As you might have guessed, the Hotel Yountville is located in…Yountville, otherwise known as the cradle of the Thomas Keller’s restaurant empire (including The French Laundry), as well as some newer entrants into the high-end dining field like Michael Chiarello’s Bottega. You also might recognize the property because it used to be the Yountville Inn, though, truth be told, during our recent stay the whole place was unrecognizable. For the better. For the way, way better.
· Extreme Makeover: Napa Edition
Napa architect Robert Keenan was commissioned to oversee the transformation while keeping the hotel’s footprint the same on a plot of land with ancient oaks, old olive trees, and a creekside setting. Therefore Keenan's design utilizes Napa river rock, timber beams, and copper accents to enhance the once-dowdy exteriors.
Inside, meanwhile, designer Lisa Holt aimed to blend “Savile Row elegance with casual sophistication.” While that conjures up the image of a well-to-do haberdasher, we found our room to be completely comfortable, light and chic. Gone is the motel-like furniture. Banished are the dark corners of the rooms. The room fireplaces have been highlighted, and the vaulted wood-beamed ceilings have finally seen the light of day.
· The room:
The formerly 40-room property right off the Yountville exit from Highway 29 is in the process of being converted into an 80-room luxury property, though 41 rooms are currently available. We were housed in one of the Premium Suites.

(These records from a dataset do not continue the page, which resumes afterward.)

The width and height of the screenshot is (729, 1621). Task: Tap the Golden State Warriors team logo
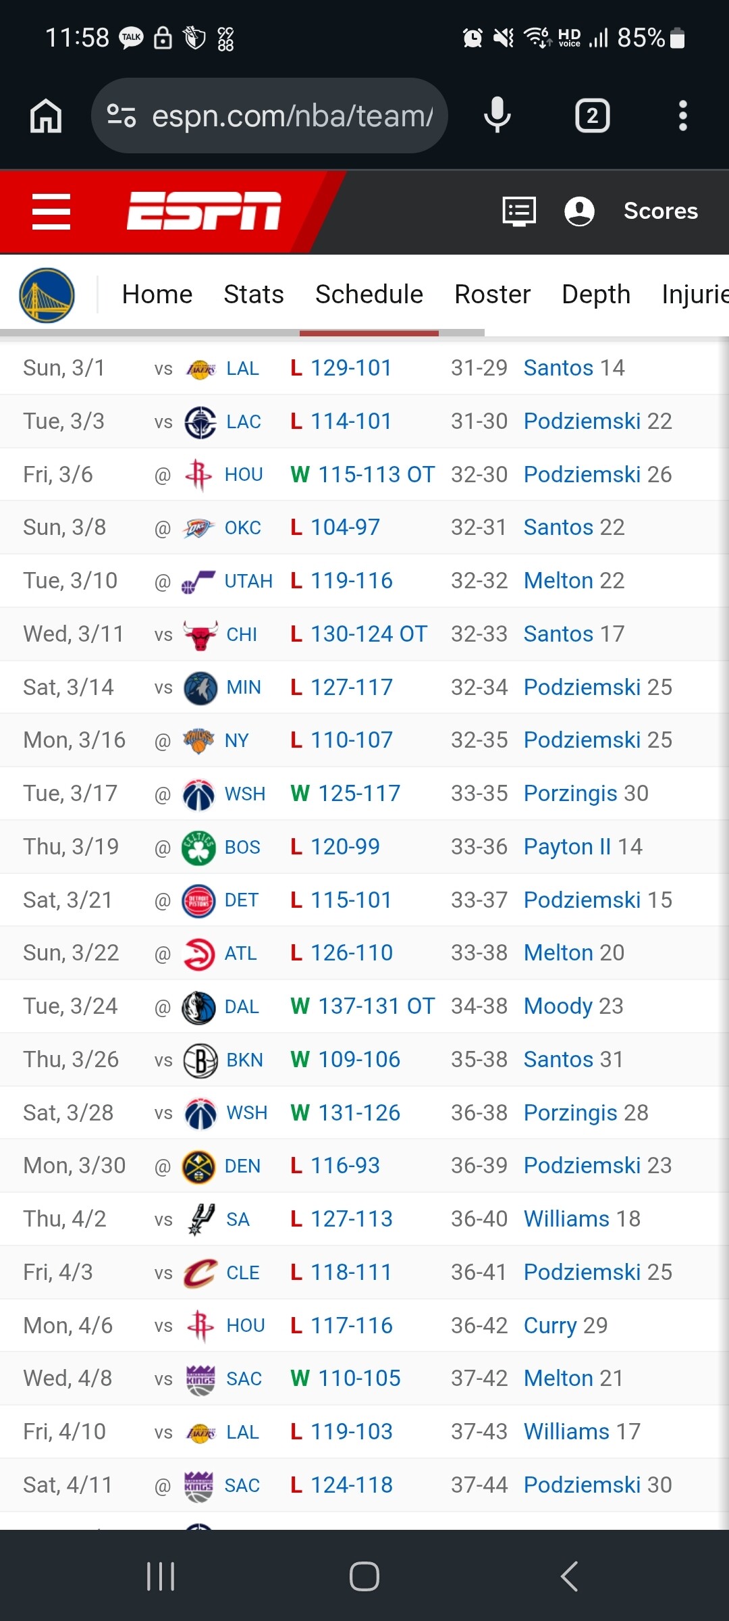coord(47,295)
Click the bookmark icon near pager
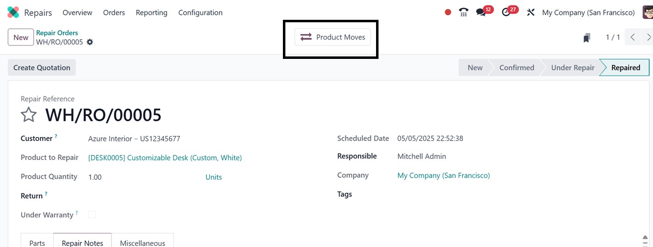653x247 pixels. tap(587, 38)
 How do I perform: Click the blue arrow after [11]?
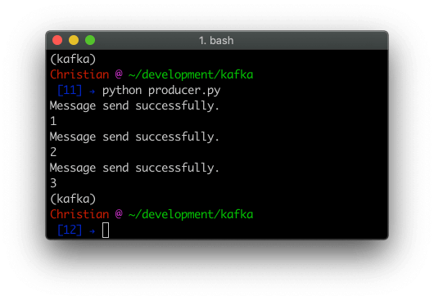pyautogui.click(x=93, y=92)
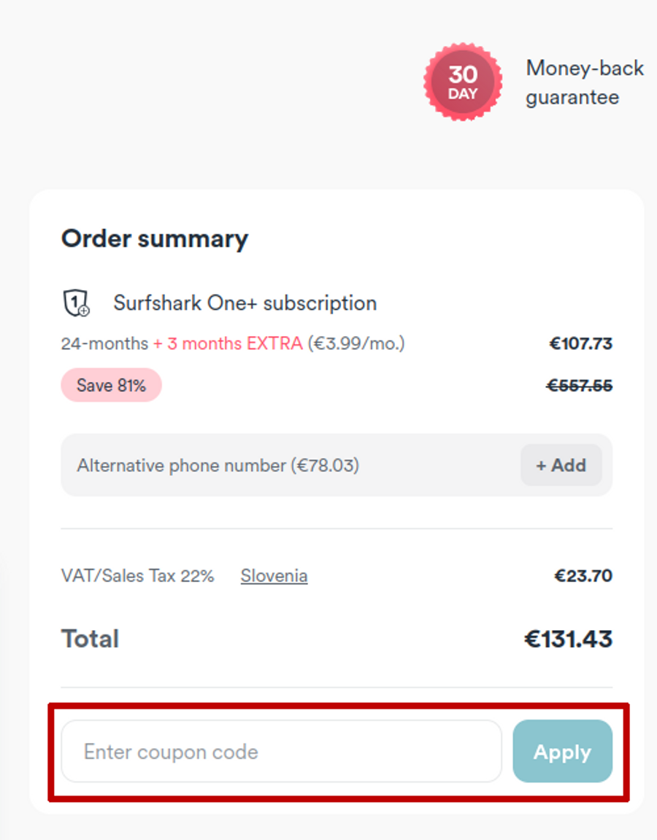The width and height of the screenshot is (657, 840).
Task: Click the 30 DAY guarantee badge
Action: coord(463,82)
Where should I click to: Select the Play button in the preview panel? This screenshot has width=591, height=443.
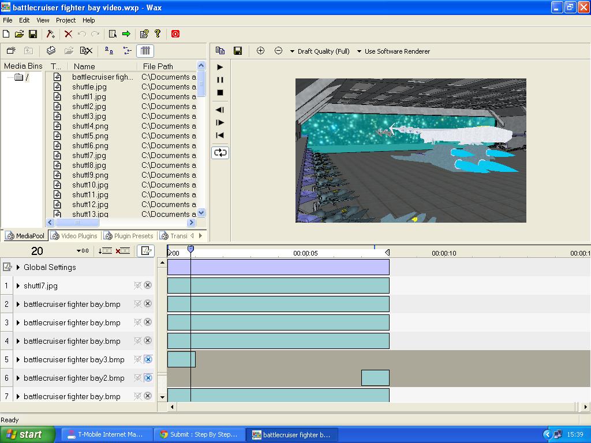[220, 67]
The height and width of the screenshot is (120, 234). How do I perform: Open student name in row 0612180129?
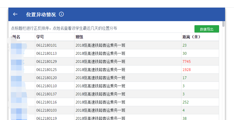(x=19, y=61)
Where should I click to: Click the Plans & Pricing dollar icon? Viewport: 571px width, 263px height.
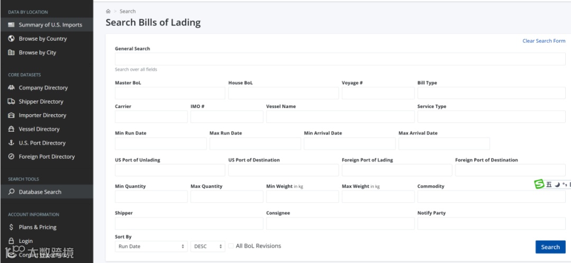click(x=11, y=227)
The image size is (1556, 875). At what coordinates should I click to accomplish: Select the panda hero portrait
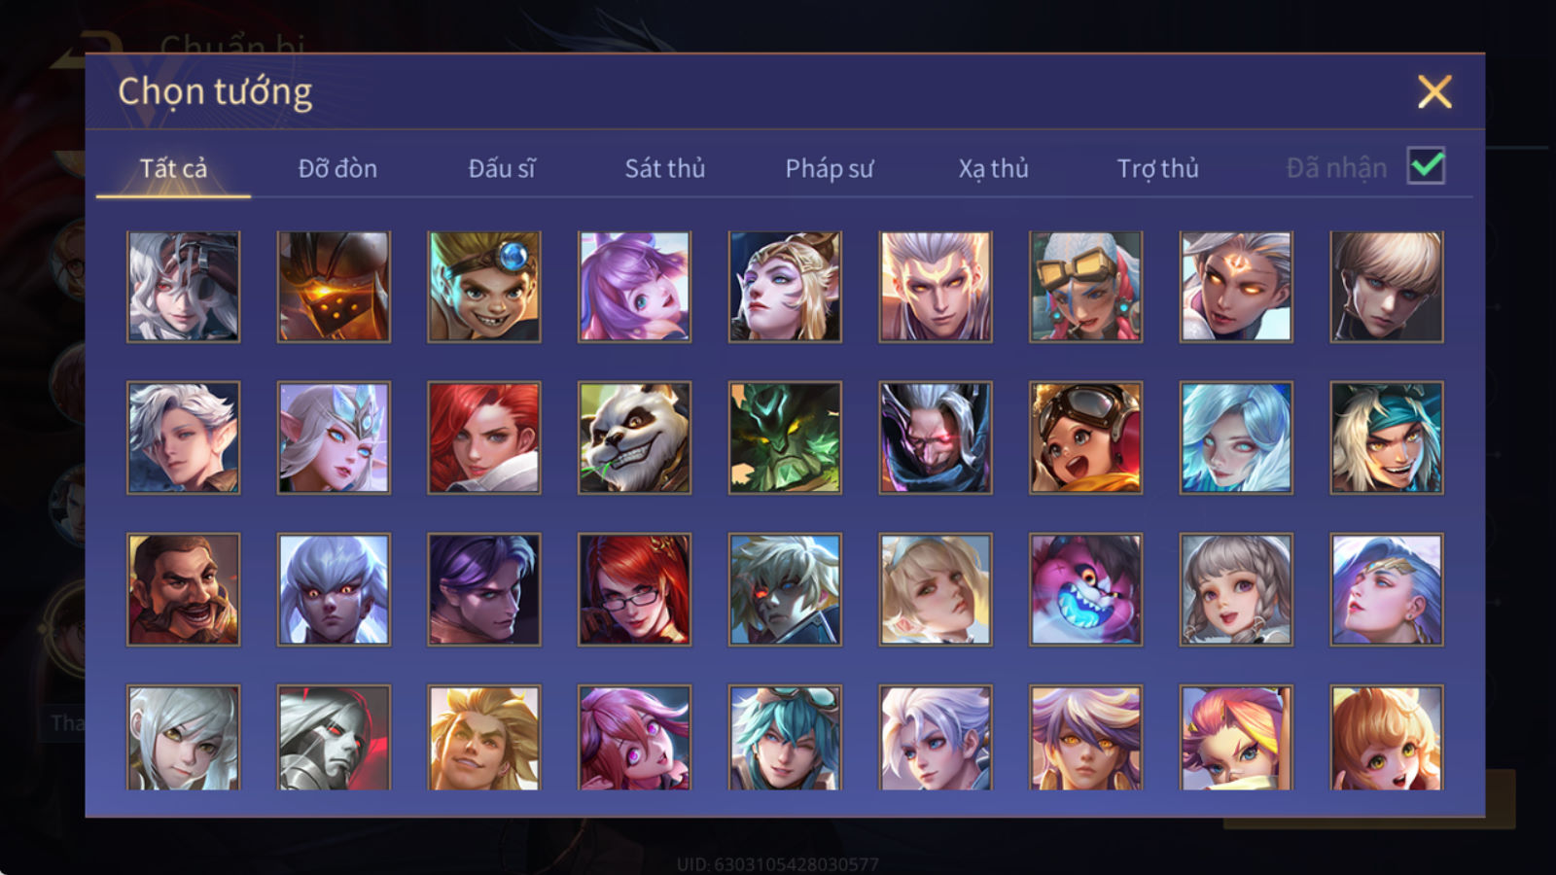[634, 438]
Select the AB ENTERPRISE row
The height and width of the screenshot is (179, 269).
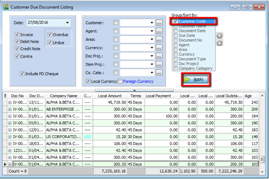point(63,109)
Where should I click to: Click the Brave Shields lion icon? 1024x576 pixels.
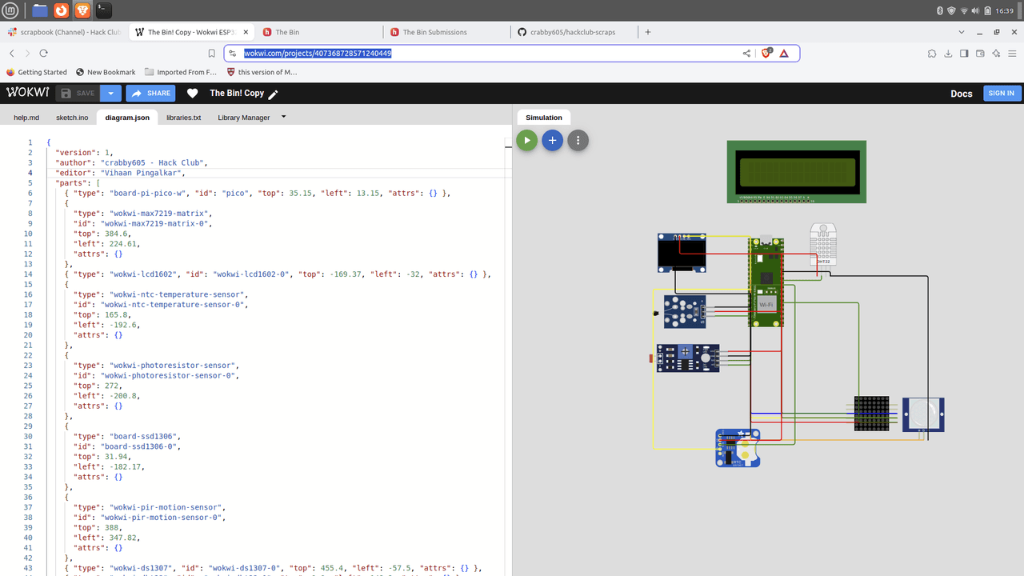[x=766, y=53]
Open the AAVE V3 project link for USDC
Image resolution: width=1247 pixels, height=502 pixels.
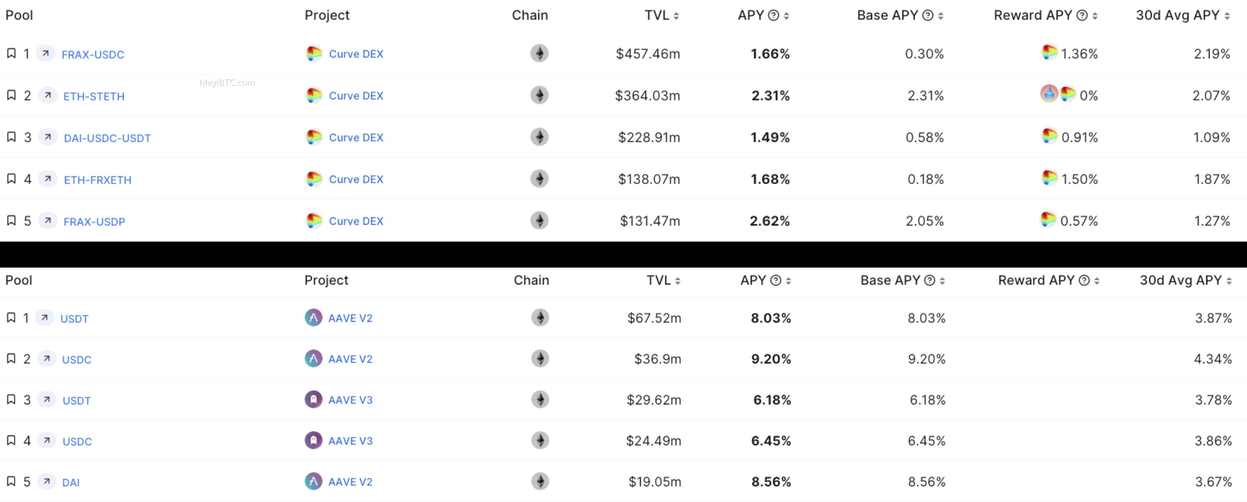click(x=350, y=441)
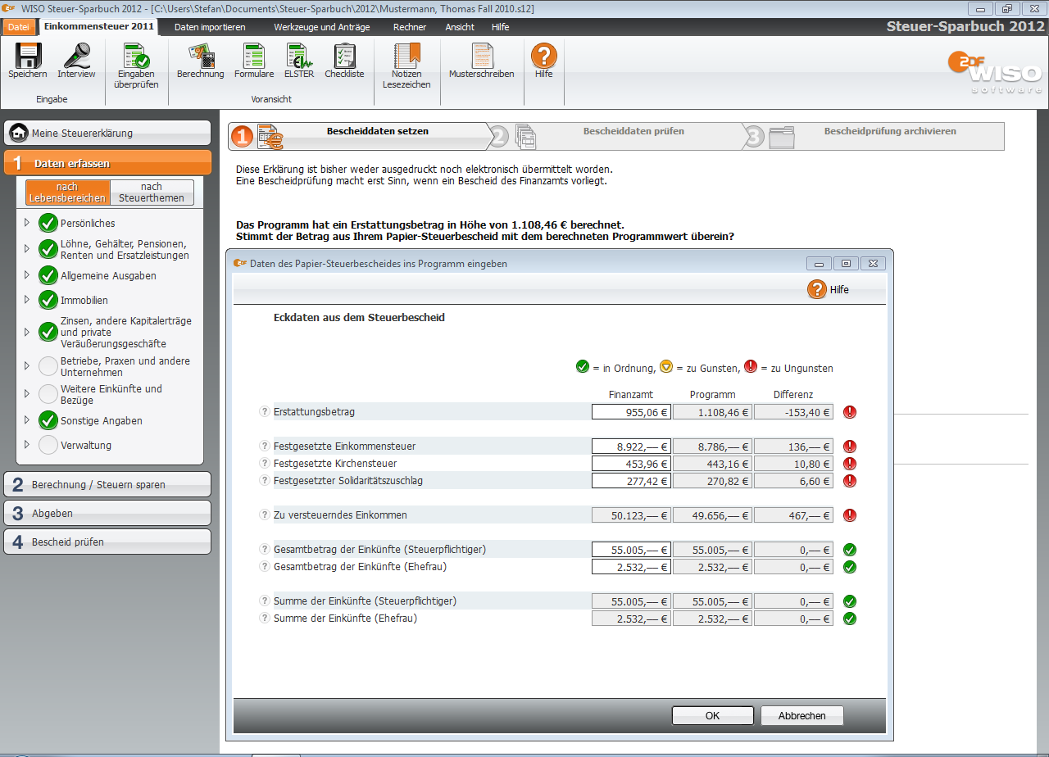
Task: Open the Interview microphone icon
Action: [76, 57]
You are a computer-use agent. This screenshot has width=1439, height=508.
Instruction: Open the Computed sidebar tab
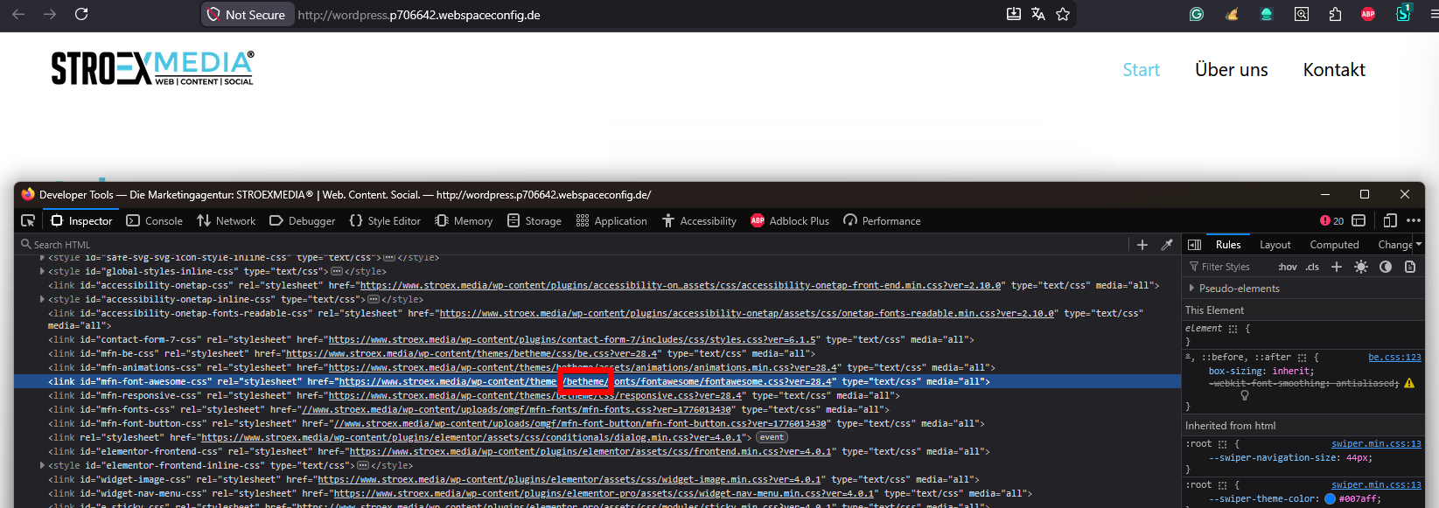click(1334, 245)
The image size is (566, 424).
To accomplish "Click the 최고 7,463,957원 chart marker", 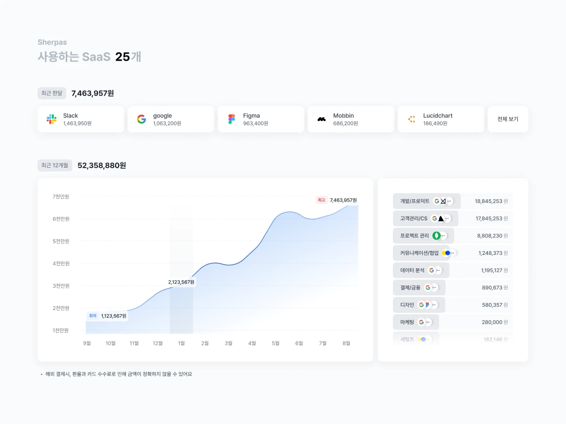I will pyautogui.click(x=336, y=200).
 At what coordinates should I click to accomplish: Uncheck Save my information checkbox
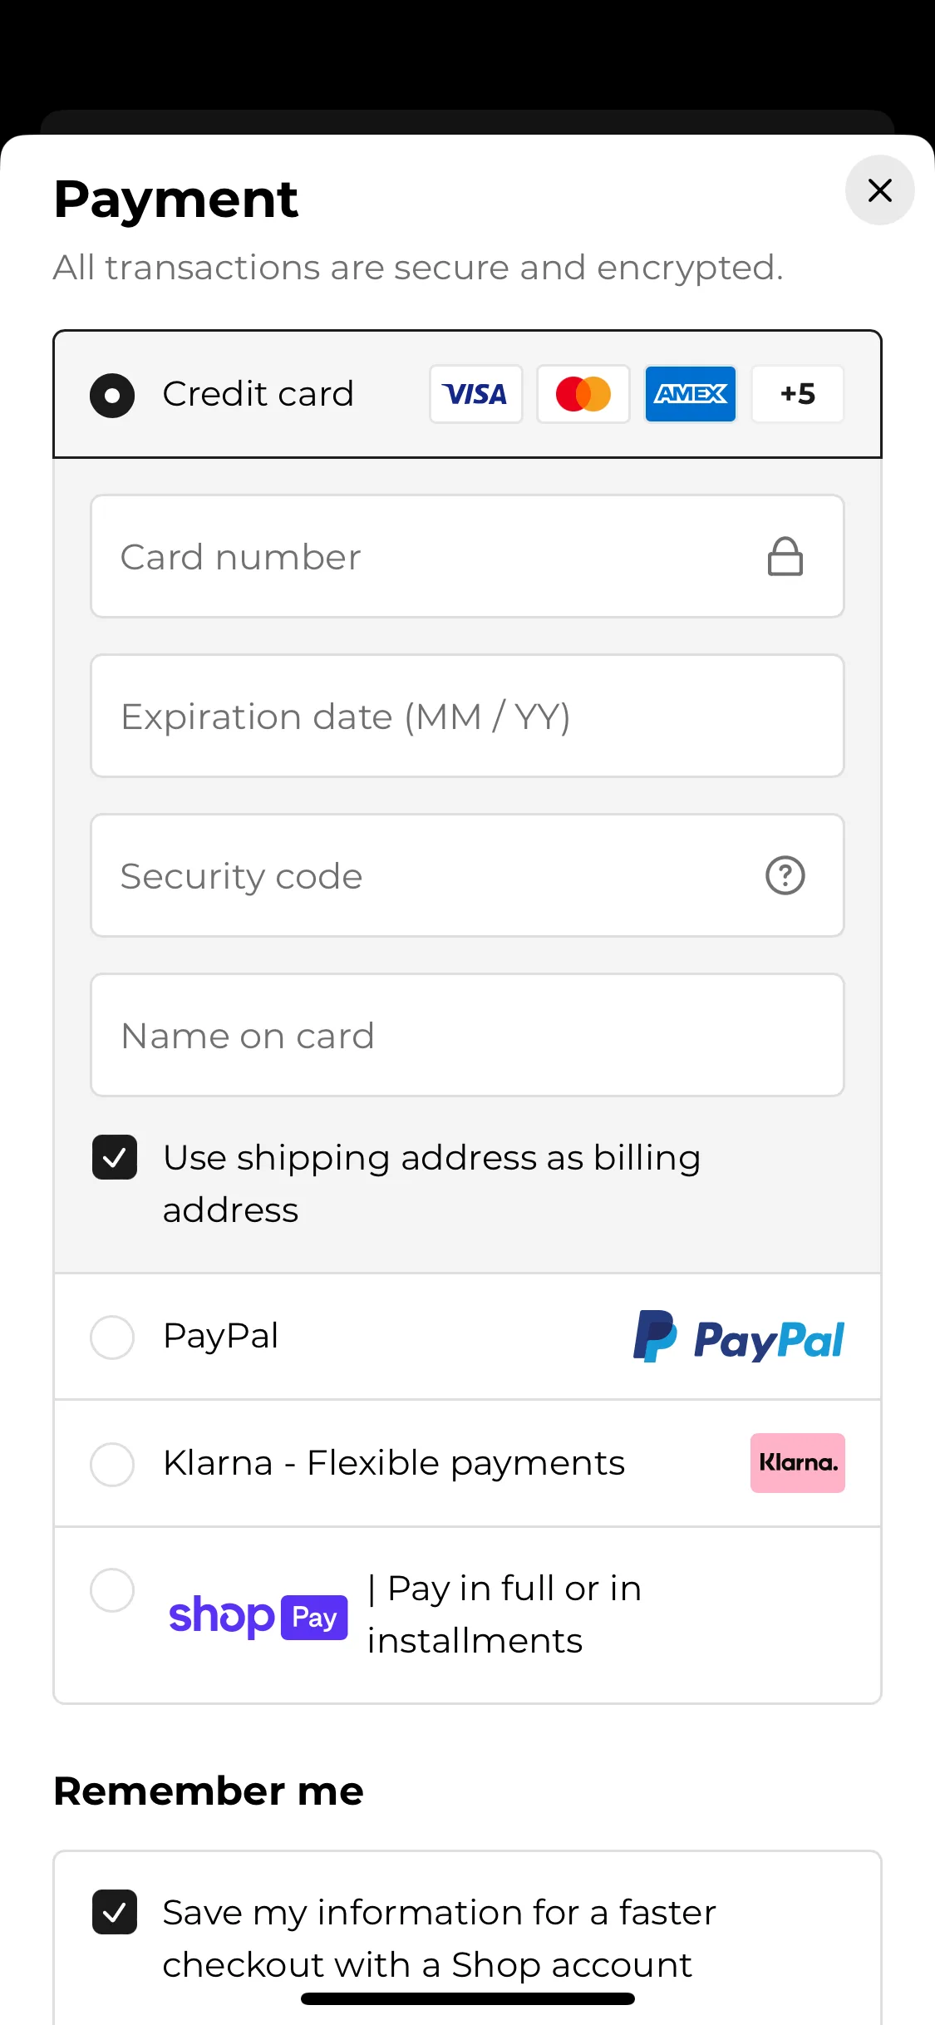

That scored us nearly 900 square feet of space including a four-poster king bed with custom-designed white Italian linens by Bellora, and taupe and teal accent pillows. The spacious living room area with a sofa and armchair was positioned for easy access to the minibar and the wall-mounted 42-inch flat-screen LCD HDTV. First thing we did was turn on the automatic gas fireplace on our way out the French doors to check out the private patio, complete with two deck chairs and a small table.
Then it was back in to open the mirrored peekaboo shutters into the bathroom. There was a large open-style wardrobe area with areas for hanging clothes and propping open your luggage, as well as really cool glass-faced drawers so we could see exactly where we’d unpacked which garments. Beside that, at a small separate vanity area for a little last-minute primping, there was a single sink and a whole array of Gilchrist & Soames toiletries. Next to this was the WC with the toilet, then the walk-in shower with wall-mounted and rainfall shower heads (eco-friendly low-flow fixtures), and a separate soaking jacuzzi tub (made with recycled glass tile) with room for two.
If there hadn’t been a complimentary wine tasting in the lobby from 5-6pm (on Thursdays-Saturdays) followed by our dinner reservations in town, we would have stayed there all evening. Oh yeah, we did have time to check our email thanks to the free WiFi signal.
· Pre-Drinking Petit Dejeuner
Instead, we indulged the following day with breakfast at the hotel’s restaurant, the Hopper Creek Kitchen. We tasted a few of Chef Adam Clark’s signature dishes (his background includes time in the kitchens at The French Laundry, Calistoga Ranch and Barn Diva) like the black currant hotcakes made with farina, yogurt, maple nectar, zinfandel grape jam, candied Meyer lemon, crème fraiche and Iranian pistachios.
We also scored an appointment at the intimate Spa AcQua, which has small changing areas for men and women with one-person steam showers, and a common relaxation room where guests wait for their treatments, as well as direct access to the hotel’s pool area. We got the signature massage that worked out all our stress knots from…a hard day of wine-tasting. What? It can be stressful!
Rates for a standard Deluxe Room start at $265 in March, while the Premium Suite we stayed in starts at $365. Come high season this summer, though, and that standard room shoots up to for $495 a night, and the suite hits a sky-high $795.
Full disclosure: Eric Rosen was a guest of the Hotel Yountville while on assignment for another publication, but all opinions expressed are entirely his own.